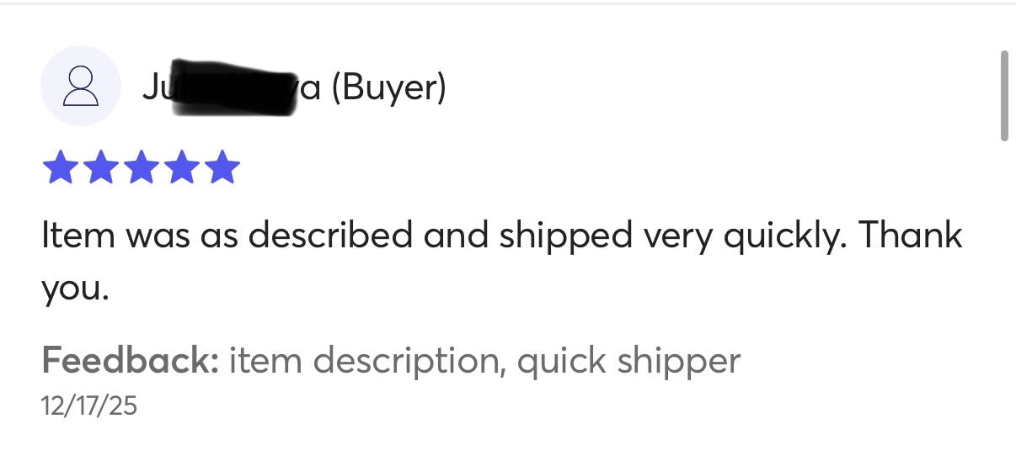Screen dimensions: 1016x461
Task: Click the fourth purple rating star
Action: (x=182, y=167)
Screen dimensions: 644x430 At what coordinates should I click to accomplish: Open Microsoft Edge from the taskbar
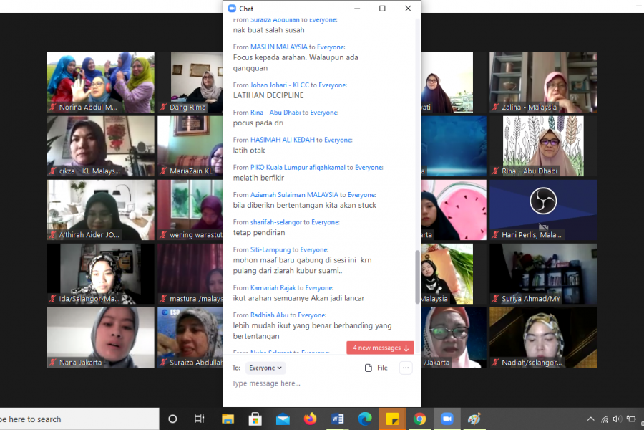click(365, 419)
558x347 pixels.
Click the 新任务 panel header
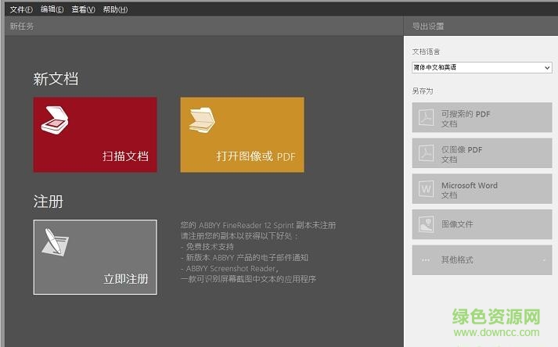pos(22,27)
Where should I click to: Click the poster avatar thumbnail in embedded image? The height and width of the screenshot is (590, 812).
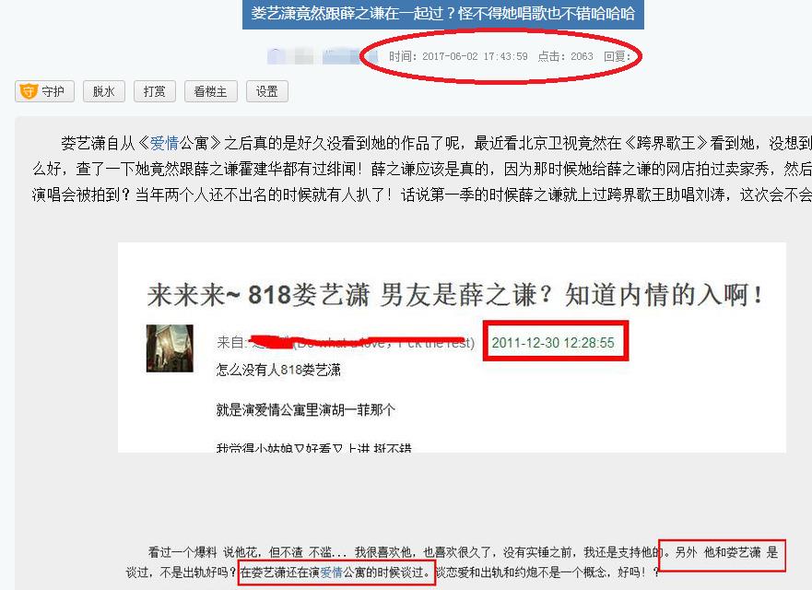[170, 348]
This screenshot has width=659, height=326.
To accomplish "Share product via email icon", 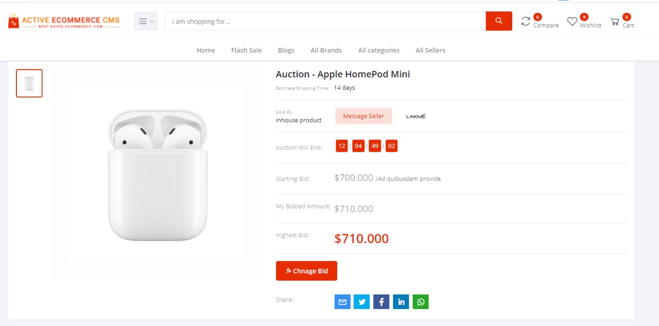I will pos(342,302).
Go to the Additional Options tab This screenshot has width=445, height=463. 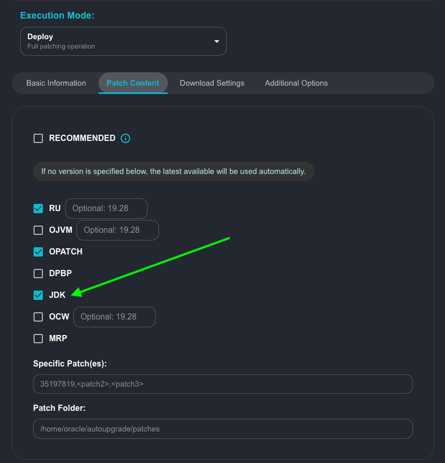[x=296, y=83]

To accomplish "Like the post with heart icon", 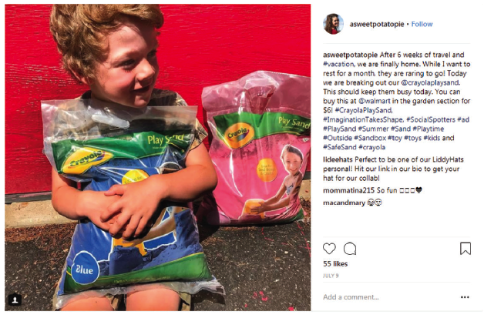I will point(329,249).
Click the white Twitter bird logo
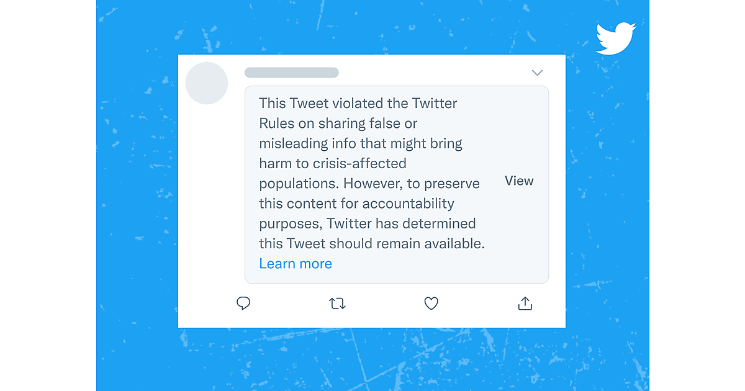Image resolution: width=745 pixels, height=391 pixels. tap(616, 38)
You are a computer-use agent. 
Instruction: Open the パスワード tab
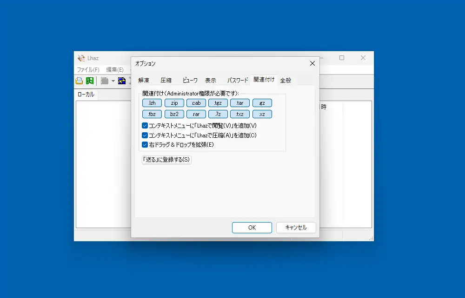[238, 80]
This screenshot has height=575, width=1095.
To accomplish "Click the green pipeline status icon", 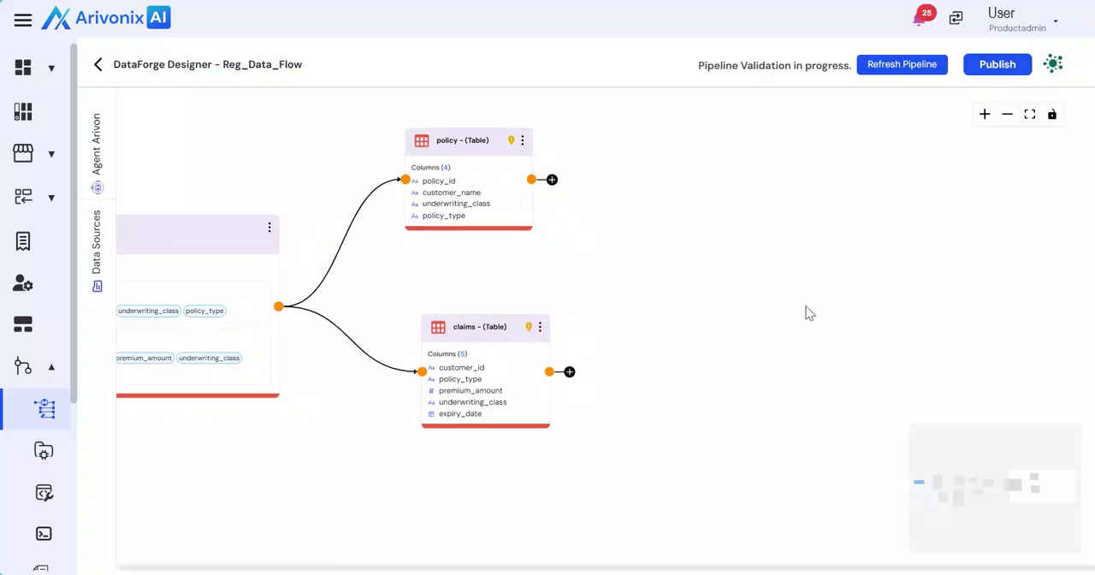I will click(1054, 64).
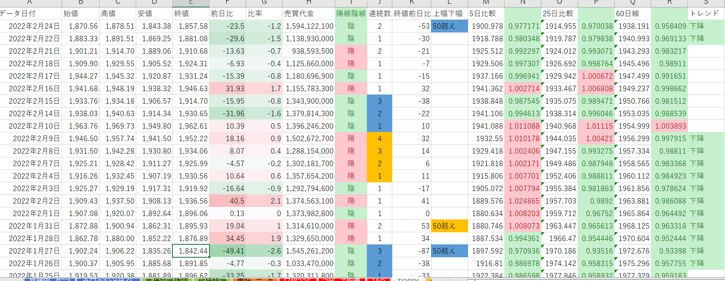This screenshot has width=725, height=281.
Task: Select the blue 50越え cell for 2022年2月24日
Action: click(449, 26)
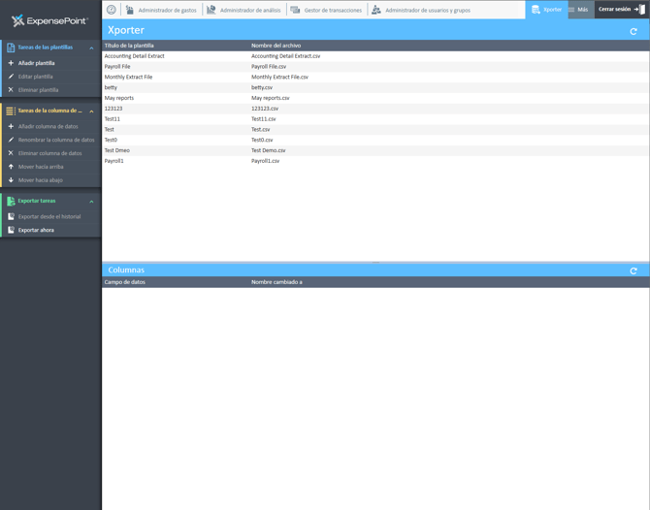The height and width of the screenshot is (510, 650).
Task: Click the plus icon for Añadir plantilla
Action: click(11, 63)
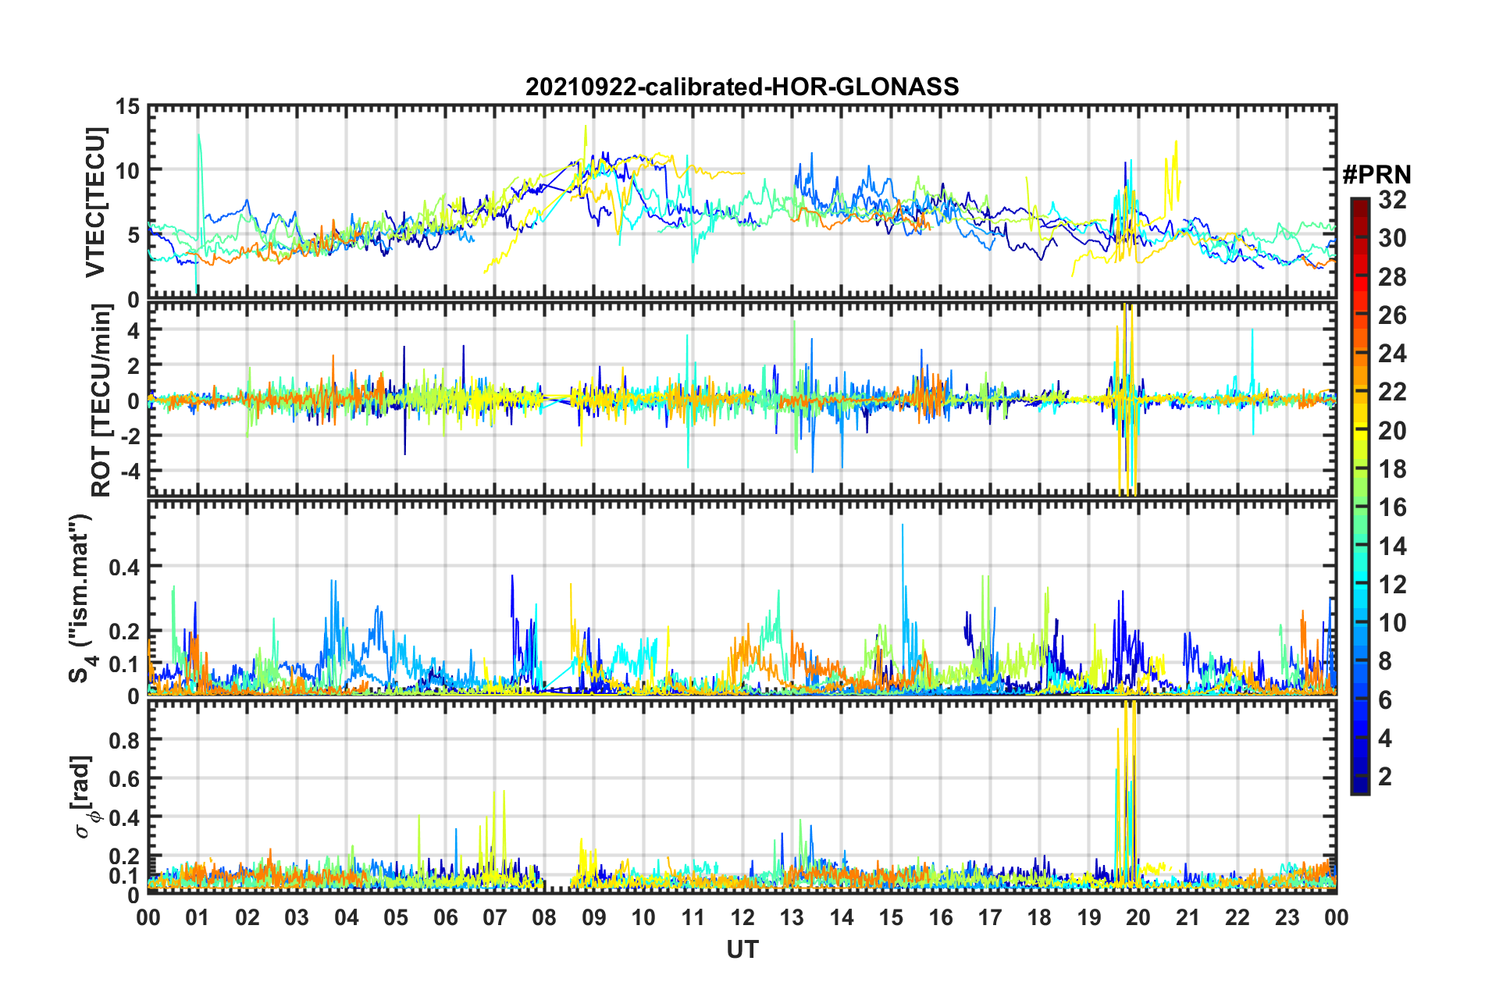Click the 15 tick on VTEC axis
1485x993 pixels.
pyautogui.click(x=128, y=106)
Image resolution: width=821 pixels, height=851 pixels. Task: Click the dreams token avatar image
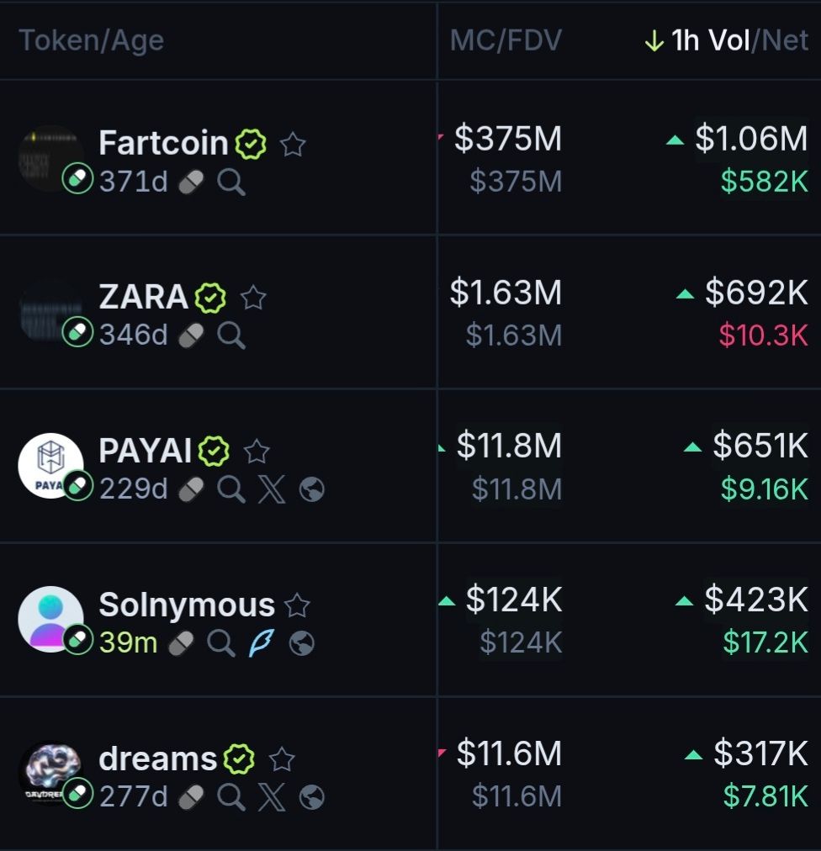(x=50, y=772)
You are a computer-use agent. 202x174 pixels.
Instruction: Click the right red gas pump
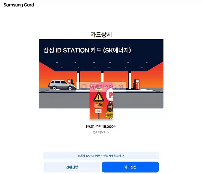pos(136,84)
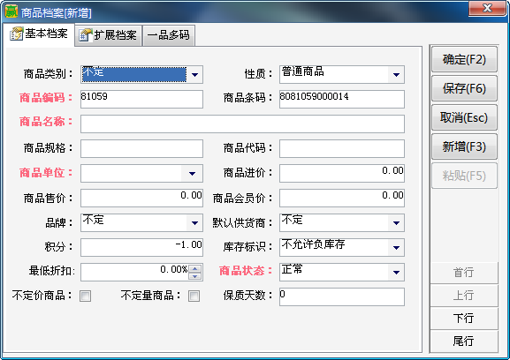
Task: Toggle the 不定价商品 checkbox
Action: (x=85, y=296)
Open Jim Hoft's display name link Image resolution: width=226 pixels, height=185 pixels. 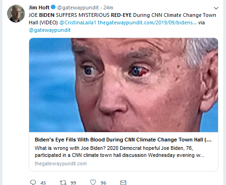click(39, 7)
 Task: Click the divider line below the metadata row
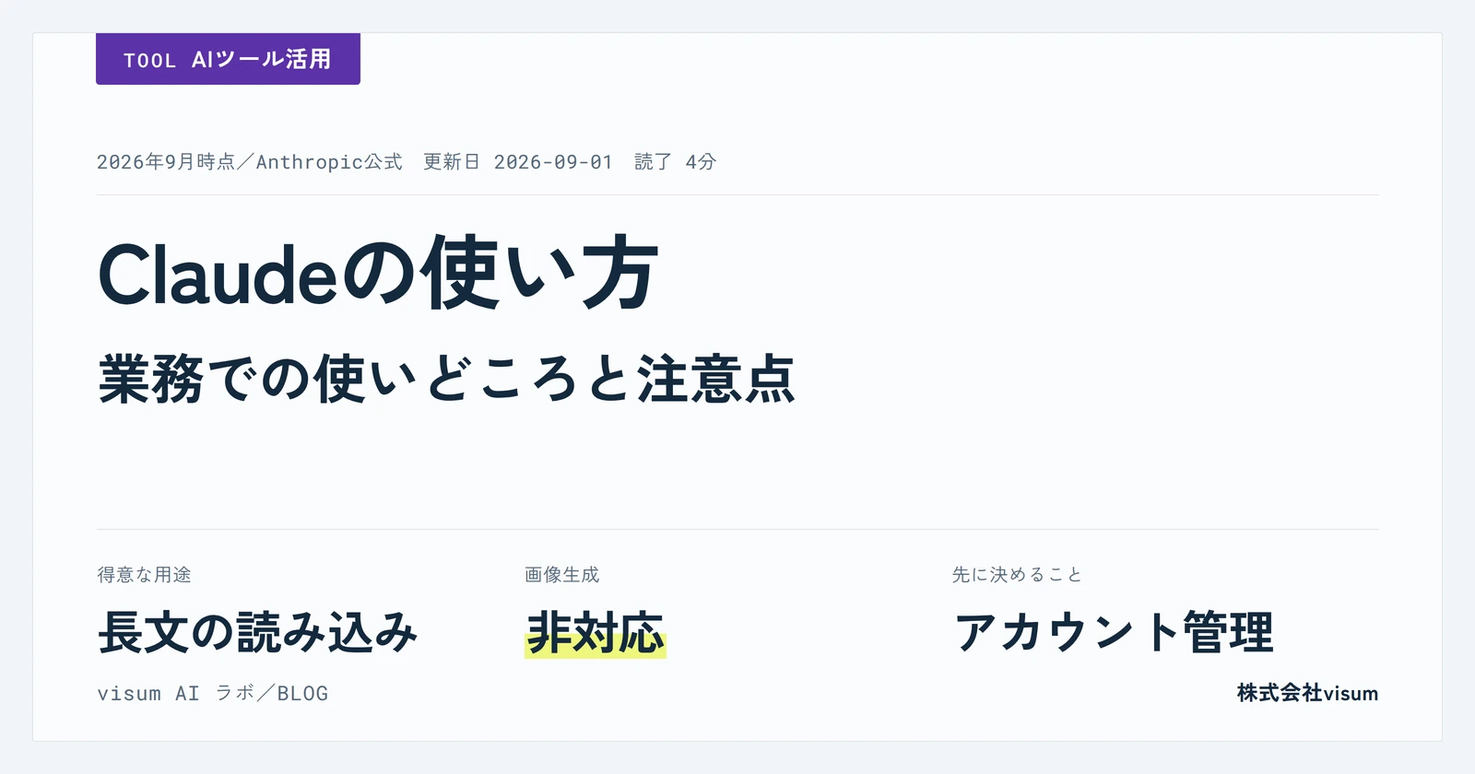click(738, 194)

--------------------

» **WHAT YOU ARE ASKED TO DO**: Look for the word "agent" in the listing above, and copy every line where you find it.

» **RESULT OF THE EXERCISE**:
You are a computer-use agent. 
You are a computer-use agent. 202x174 pixels.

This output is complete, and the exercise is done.